++++ Dataset extract ++++
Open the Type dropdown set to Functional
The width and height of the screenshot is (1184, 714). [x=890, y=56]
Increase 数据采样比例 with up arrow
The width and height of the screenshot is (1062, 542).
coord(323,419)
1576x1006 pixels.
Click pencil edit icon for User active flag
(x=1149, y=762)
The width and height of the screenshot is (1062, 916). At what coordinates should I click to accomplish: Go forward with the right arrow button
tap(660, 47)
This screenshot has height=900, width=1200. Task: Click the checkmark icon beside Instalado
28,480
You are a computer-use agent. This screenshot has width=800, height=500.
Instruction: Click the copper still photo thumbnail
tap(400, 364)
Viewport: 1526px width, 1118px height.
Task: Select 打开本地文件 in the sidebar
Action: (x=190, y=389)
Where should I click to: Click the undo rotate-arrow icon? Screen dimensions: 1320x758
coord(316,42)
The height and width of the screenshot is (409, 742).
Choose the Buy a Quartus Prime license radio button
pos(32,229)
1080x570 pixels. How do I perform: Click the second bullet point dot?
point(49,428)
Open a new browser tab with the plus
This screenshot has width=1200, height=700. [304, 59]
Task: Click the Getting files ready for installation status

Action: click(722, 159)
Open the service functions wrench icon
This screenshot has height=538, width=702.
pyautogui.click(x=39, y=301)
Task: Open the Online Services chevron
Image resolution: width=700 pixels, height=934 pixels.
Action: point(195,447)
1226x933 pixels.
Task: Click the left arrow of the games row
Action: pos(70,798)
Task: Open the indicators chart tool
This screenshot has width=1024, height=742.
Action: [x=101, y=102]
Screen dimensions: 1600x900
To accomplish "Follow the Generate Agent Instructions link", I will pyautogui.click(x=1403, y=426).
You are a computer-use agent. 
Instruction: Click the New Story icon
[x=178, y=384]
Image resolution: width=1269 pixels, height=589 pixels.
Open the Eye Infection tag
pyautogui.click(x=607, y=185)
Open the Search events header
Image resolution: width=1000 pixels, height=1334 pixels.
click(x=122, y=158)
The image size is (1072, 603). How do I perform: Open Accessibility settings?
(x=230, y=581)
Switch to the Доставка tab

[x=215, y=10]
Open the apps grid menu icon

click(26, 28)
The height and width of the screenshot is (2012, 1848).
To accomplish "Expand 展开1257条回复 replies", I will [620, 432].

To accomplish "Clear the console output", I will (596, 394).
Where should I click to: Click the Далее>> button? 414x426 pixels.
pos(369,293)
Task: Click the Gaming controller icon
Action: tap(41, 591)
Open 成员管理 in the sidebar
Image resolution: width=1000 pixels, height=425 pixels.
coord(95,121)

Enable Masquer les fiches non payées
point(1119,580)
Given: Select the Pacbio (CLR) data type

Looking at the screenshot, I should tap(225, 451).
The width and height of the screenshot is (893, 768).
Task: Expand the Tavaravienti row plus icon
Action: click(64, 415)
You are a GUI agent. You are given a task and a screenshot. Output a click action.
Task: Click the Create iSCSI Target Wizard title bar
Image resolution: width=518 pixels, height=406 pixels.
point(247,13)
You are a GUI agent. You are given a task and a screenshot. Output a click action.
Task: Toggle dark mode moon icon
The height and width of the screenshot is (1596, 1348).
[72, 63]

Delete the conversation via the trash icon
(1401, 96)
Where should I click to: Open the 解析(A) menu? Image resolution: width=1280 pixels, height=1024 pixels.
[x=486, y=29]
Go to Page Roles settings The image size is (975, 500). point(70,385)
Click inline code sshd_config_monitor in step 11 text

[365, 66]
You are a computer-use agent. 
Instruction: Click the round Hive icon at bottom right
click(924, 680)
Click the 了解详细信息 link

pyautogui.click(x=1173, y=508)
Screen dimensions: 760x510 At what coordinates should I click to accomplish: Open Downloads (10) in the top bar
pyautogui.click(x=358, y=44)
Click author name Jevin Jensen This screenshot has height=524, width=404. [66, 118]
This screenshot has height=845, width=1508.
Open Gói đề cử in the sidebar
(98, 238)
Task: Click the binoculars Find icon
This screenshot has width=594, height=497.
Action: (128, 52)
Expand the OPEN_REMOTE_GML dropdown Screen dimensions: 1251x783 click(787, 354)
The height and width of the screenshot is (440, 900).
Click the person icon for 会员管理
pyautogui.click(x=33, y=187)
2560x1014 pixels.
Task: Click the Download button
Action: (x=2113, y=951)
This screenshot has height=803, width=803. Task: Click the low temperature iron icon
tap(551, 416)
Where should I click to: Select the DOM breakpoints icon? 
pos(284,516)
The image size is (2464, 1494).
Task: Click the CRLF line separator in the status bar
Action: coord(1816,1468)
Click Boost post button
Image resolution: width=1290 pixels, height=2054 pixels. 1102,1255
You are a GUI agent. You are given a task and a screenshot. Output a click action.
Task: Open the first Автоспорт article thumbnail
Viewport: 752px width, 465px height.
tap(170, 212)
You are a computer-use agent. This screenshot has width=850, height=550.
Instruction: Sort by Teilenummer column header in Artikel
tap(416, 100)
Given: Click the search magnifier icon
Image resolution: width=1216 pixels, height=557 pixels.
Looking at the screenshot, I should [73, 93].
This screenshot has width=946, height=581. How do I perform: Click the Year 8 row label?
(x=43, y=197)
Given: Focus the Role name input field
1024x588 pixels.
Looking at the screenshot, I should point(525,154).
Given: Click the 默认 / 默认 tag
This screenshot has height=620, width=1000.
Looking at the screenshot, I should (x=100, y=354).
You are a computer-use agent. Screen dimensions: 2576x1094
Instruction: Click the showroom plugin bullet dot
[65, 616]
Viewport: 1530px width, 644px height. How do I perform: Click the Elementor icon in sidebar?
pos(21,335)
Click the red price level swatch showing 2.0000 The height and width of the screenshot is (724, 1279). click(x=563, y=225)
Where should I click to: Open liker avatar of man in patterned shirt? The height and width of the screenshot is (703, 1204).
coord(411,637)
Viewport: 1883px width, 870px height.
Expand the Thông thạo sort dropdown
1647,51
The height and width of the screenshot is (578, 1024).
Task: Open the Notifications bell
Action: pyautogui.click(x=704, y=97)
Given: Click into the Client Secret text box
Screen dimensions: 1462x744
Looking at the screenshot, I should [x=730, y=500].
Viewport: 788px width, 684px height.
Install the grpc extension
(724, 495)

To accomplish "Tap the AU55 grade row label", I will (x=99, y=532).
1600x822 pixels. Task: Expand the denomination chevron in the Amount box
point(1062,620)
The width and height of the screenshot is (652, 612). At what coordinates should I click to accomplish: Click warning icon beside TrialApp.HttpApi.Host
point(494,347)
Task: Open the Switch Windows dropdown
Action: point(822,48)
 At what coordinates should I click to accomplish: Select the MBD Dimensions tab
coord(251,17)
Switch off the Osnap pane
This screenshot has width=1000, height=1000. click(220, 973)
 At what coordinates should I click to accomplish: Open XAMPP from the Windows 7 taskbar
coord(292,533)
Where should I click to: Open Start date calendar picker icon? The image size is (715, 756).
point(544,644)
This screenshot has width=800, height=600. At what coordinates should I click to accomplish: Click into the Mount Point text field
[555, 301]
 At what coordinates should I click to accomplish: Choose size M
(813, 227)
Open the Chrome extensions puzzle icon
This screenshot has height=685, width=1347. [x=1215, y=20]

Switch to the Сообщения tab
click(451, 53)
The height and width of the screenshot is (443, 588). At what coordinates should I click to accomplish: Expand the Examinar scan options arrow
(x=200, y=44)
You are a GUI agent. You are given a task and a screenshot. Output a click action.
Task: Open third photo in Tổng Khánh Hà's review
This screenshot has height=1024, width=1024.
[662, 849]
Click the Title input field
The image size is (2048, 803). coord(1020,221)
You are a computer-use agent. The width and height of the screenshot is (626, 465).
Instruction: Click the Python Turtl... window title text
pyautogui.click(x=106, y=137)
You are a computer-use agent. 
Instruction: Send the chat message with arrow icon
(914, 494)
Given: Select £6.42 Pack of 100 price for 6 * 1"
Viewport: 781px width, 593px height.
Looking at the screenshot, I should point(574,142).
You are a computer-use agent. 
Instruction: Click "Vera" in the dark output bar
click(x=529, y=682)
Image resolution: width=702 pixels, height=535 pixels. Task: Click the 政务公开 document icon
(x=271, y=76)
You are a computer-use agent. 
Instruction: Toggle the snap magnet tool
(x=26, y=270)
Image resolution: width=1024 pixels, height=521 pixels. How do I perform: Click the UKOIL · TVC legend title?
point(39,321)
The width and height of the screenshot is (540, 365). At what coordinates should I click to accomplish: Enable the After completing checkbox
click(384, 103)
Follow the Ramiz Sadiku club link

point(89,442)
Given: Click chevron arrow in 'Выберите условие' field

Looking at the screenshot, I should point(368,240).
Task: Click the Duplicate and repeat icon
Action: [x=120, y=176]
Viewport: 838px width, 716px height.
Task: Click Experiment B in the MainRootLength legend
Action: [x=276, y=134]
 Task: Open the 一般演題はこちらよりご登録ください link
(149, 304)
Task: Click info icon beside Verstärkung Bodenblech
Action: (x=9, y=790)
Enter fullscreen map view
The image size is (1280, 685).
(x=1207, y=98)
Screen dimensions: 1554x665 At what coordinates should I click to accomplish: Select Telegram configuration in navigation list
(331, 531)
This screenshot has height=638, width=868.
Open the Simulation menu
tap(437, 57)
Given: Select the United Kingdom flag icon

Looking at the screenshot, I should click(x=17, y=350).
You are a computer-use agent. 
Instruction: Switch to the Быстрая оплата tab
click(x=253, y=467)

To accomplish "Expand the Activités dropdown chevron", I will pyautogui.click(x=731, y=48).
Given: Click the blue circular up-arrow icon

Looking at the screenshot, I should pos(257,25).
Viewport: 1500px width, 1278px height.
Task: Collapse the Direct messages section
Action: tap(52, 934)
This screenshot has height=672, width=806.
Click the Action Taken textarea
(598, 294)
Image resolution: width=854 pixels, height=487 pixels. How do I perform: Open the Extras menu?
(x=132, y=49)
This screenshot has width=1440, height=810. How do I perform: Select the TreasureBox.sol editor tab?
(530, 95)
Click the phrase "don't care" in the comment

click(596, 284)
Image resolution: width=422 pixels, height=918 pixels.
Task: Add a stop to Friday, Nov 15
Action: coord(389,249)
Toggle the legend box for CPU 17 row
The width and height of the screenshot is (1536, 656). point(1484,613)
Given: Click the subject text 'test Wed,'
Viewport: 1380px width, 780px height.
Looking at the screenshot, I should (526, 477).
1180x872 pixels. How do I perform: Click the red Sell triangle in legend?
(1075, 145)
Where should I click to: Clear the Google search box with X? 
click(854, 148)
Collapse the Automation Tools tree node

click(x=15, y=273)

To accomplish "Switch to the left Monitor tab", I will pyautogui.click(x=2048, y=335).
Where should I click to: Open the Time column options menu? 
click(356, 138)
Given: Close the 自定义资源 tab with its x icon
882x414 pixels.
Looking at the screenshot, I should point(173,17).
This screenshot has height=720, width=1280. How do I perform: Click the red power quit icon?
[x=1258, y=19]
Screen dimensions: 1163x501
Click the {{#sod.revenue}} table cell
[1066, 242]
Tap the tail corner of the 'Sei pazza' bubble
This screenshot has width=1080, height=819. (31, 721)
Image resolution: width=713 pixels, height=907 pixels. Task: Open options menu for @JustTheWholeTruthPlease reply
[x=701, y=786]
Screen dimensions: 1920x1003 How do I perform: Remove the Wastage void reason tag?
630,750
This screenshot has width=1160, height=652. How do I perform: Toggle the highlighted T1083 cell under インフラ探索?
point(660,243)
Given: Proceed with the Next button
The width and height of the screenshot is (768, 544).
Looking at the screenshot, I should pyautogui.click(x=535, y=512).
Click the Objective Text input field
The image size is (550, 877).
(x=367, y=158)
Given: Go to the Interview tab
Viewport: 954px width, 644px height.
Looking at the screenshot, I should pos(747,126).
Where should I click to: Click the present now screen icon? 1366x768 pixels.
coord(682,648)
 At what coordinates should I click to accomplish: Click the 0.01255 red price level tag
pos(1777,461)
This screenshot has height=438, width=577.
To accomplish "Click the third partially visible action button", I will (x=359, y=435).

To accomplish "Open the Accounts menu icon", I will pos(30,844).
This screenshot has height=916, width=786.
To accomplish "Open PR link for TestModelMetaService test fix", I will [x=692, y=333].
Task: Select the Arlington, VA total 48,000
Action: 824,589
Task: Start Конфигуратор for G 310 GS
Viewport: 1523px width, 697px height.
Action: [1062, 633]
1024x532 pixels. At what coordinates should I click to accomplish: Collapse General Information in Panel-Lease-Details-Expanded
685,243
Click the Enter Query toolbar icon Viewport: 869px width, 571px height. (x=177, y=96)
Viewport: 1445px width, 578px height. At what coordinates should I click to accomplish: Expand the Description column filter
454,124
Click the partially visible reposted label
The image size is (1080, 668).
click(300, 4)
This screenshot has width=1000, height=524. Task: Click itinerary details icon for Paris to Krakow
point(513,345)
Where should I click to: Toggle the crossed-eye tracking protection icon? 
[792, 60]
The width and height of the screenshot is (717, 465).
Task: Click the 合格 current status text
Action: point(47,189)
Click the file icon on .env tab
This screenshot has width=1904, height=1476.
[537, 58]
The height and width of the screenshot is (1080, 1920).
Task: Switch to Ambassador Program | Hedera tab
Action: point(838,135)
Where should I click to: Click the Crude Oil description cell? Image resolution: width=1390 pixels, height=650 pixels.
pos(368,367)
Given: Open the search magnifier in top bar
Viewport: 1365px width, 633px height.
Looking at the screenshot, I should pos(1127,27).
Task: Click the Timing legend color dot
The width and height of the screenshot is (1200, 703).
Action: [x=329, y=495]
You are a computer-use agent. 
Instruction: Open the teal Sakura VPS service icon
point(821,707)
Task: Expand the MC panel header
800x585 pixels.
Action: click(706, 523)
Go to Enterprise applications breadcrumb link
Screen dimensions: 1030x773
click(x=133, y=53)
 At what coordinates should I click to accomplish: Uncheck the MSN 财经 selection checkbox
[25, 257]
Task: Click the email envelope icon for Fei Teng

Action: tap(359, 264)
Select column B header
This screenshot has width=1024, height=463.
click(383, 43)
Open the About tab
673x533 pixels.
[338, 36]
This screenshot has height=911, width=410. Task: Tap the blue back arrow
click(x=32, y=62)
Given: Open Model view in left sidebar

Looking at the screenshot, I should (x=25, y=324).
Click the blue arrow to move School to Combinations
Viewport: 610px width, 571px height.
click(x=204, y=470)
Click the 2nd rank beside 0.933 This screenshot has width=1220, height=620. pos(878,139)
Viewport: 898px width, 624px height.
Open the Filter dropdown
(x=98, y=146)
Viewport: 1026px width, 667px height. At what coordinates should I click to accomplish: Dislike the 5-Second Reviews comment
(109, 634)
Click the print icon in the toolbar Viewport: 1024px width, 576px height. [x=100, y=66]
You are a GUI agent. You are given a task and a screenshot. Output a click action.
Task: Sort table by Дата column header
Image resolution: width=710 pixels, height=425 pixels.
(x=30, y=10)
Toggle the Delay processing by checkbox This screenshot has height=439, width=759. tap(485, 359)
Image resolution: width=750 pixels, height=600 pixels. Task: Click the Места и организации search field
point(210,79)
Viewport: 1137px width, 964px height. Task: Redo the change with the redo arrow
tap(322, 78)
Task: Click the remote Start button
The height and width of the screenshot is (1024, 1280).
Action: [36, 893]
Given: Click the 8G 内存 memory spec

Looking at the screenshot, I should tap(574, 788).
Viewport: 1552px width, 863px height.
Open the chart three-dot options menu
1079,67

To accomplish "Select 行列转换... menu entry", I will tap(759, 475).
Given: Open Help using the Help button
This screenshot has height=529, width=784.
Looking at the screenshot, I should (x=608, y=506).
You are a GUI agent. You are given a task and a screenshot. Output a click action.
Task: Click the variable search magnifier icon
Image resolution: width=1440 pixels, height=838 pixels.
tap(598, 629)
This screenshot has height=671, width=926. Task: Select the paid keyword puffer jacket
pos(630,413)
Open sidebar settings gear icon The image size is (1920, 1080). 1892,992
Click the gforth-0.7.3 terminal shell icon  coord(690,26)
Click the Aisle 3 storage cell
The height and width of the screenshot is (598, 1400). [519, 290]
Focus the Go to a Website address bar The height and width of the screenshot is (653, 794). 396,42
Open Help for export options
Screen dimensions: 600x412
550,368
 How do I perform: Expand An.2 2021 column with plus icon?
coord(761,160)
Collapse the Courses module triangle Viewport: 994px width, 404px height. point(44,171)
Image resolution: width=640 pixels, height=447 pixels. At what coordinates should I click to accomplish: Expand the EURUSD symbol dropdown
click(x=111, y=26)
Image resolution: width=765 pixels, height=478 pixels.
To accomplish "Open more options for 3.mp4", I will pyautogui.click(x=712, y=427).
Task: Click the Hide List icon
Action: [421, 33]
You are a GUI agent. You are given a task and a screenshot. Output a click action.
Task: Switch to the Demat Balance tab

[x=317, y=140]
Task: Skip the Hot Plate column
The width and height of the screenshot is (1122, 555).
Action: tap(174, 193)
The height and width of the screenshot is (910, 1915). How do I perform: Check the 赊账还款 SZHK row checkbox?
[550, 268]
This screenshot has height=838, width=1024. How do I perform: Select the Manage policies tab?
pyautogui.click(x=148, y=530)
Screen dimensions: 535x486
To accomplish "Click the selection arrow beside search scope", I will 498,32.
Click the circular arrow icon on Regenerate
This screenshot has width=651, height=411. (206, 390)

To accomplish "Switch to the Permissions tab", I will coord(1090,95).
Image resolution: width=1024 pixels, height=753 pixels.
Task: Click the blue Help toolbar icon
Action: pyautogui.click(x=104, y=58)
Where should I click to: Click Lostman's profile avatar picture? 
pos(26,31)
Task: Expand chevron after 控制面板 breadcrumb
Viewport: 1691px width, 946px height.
++++
> The problem:
Of the lines above, output exactly those from the line bearing "Expand the Thông thạo sort dropdown" through the line bearing "Task: Open third", inclusive.

> Exercise answer:
Expand the Thông thạo sort dropdown
1647,51
The height and width of the screenshot is (578, 1024).
Task: Open the Notifications bell
Action: pyautogui.click(x=704, y=97)
Given: Click into the Client Secret text box
Screen dimensions: 1462x744
Looking at the screenshot, I should [x=730, y=500].
Viewport: 788px width, 684px height.
Install the grpc extension
(724, 495)

To accomplish "Tap the AU55 grade row label", I will (x=99, y=532).
1600x822 pixels. Task: Expand the denomination chevron in the Amount box
point(1062,620)
The width and height of the screenshot is (652, 612). At what coordinates should I click to accomplish: Click warning icon beside TrialApp.HttpApi.Host
point(494,347)
Task: Open the Switch Windows dropdown
Action: point(822,48)
 At what coordinates should I click to accomplish: Select the MBD Dimensions tab
coord(251,17)
Switch off the Osnap pane
This screenshot has width=1000, height=1000. click(220, 973)
 At what coordinates should I click to accomplish: Open XAMPP from the Windows 7 taskbar
coord(292,533)
Where should I click to: Open Start date calendar picker icon? The image size is (715, 756).
point(544,644)
This screenshot has width=800, height=600. At what coordinates should I click to accomplish: Click into the Mount Point text field
[555, 301]
 At what coordinates should I click to accomplish: Choose size M
(813, 227)
Open the Chrome extensions puzzle icon
This screenshot has height=685, width=1347. [x=1215, y=20]

Switch to the Сообщения tab
click(451, 53)
The height and width of the screenshot is (443, 588). At what coordinates should I click to accomplish: Expand the Examinar scan options arrow
(x=200, y=44)
You are a GUI agent. You are given a task and a screenshot. Output a click action.
Task: Open third photo in Tổng Khánh Hà's review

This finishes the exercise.